It's important not to mislead people. Avatar's problem was not that it was "small". Let's review and take it step by step:
Avatar's endpoints failed at week 7. They evidently passed at week 4, because the AUC scores were good and graphs weren't ever provided. The company used AUC (area-under-curve) as the endpoint gauge to "smooth over" the volatility. This stats technique is valid, but comes with a compromise: it de-emphasizes the patient's end-of-trial drug benefit. For a small mid-stage trial with a volatile endpoint, the technique is justifiable. Even though the company said it was potentially pivotal, it ended up not pivotal because we only passed using AUC, not week-7-change. Smoothing over with AUC is too much of a stats 'trick'. We have to show that patients have stat-sig RSBQ and CGI scores at the CONCLUSION of the trial (week 7), not at an arbitrary time point in the middle that gets us to a stat-sig AUC. If we drew a chart, it would show the drug's line looking good at week 4 but trending right back to the placebo line at week 7. That's no good for drug approval.

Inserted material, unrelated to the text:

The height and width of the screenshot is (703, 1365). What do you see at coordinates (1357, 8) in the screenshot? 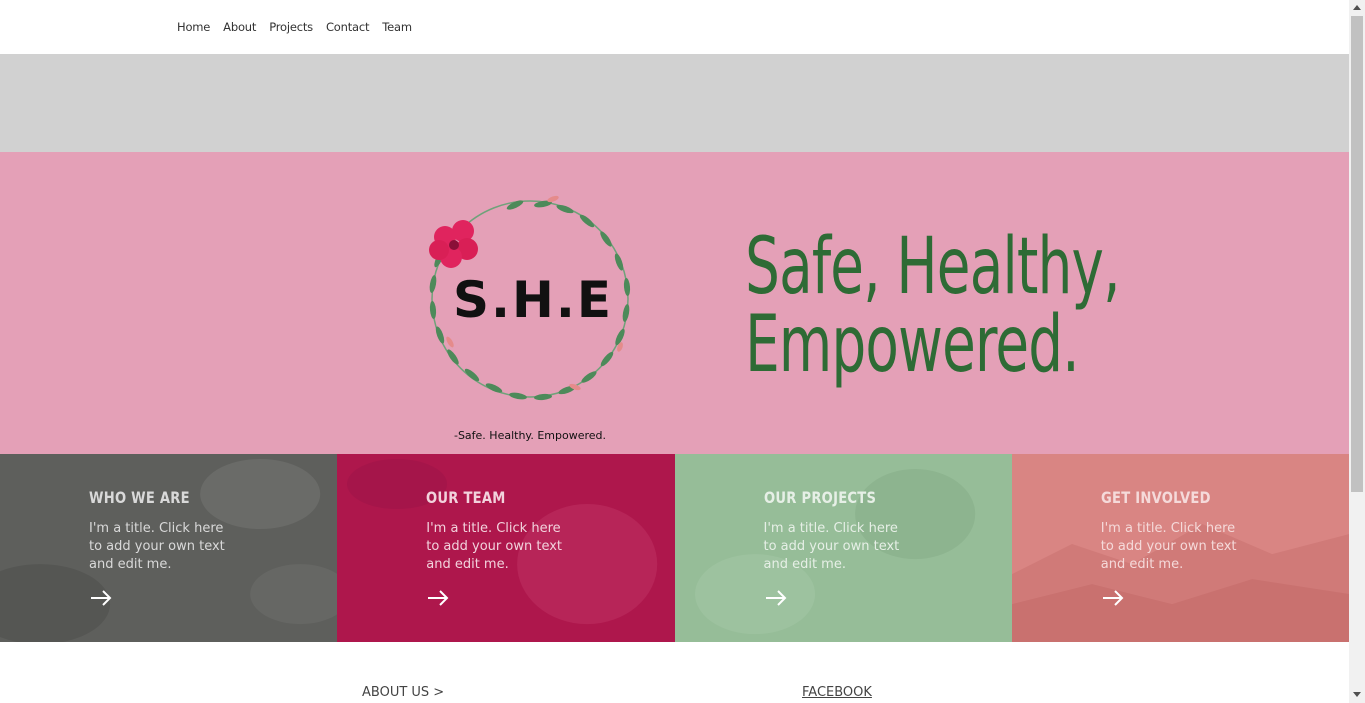
I see `scroll-up-arrow-icon` at bounding box center [1357, 8].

Now let's look at Excellence. Excellence was over 90 patients, so AUC was not used; the company used just the end-of-trial values (week-12-change). Nothing is stat-sig. Apparently RSBQ is stat-sig at week 4. Sound familiar? This is just like Avatar. And the problem is not just RSBQ; CGI apparently didn't reach stat-sig anywhere. Nor ADAMS.
So Avatar was not stellar, nor pivotal (self-evident). And Excellence was like Avatar on RSBQ, and worse on CGI and ADAMS. (ADAMS is particularly disappointing, given Avatar's p=.01. We didn't even report Excellence's ADAMS scores.)
BTW does everyone see the parallels with our AUC in Avatar to claim "met endpoint" with using odds risk in the AD 2b/3, and the risks when you do that? Missling has to be watched on endpoints. He can mislead the inexperienced when he's "spinning" results. AUC and odds risk have to be used appropriately, and understood.